● What is needed: Locate every line in the material that contains the string "menu", with case counting, and copy each such line in full.

● Given entries:

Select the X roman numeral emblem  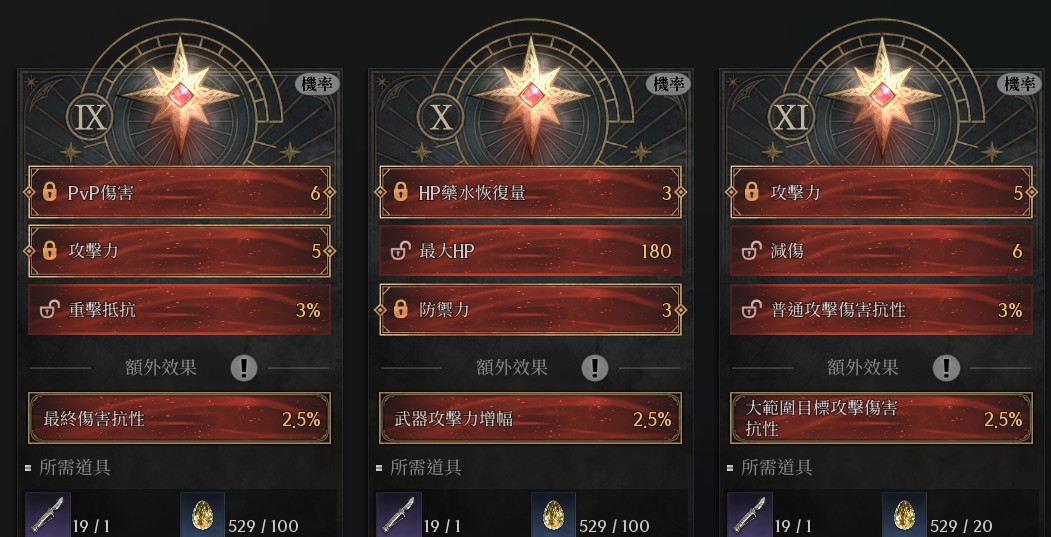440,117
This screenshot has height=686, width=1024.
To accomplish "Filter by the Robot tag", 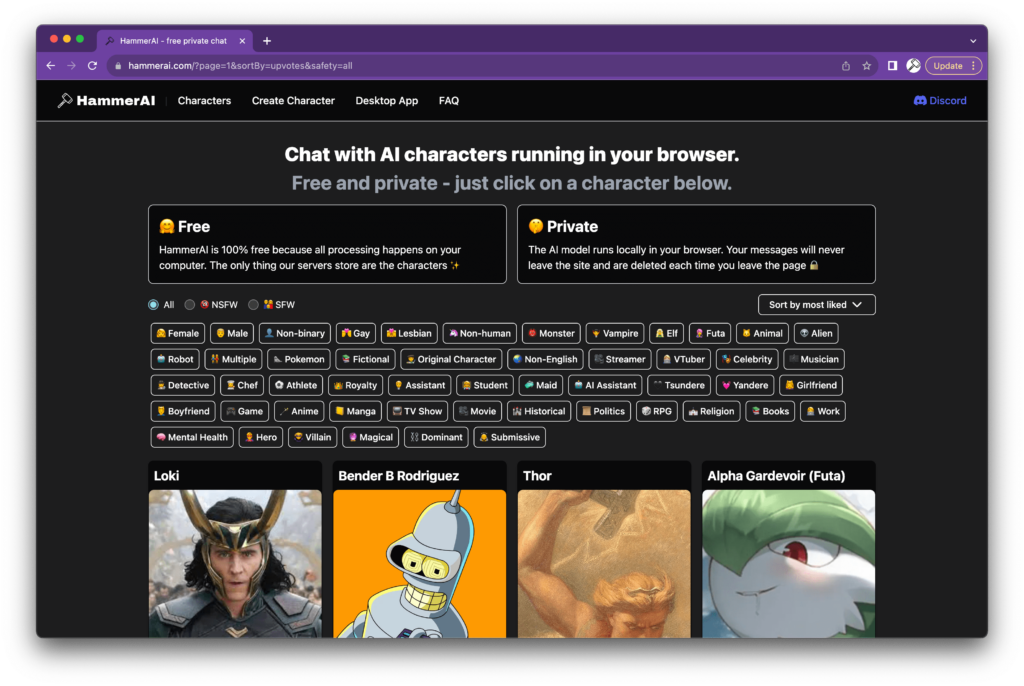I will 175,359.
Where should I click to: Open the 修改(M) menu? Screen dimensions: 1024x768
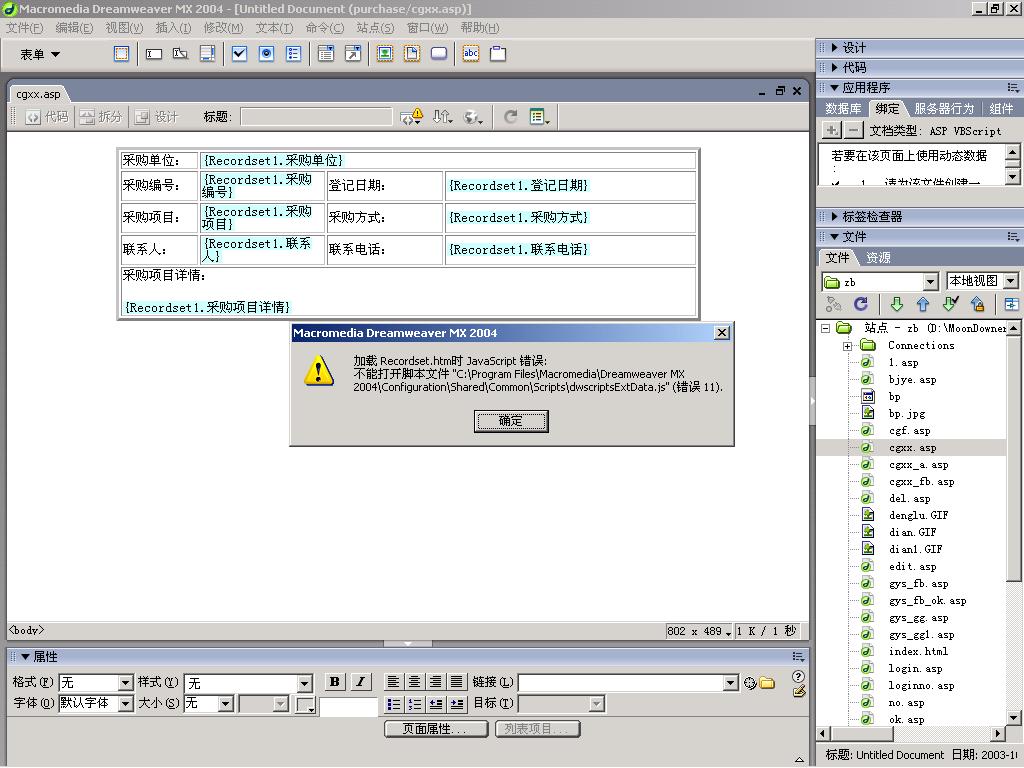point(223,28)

● Reply:
Where should I click to: Open the 修改(M) menu? Screen dimensions: 1024x768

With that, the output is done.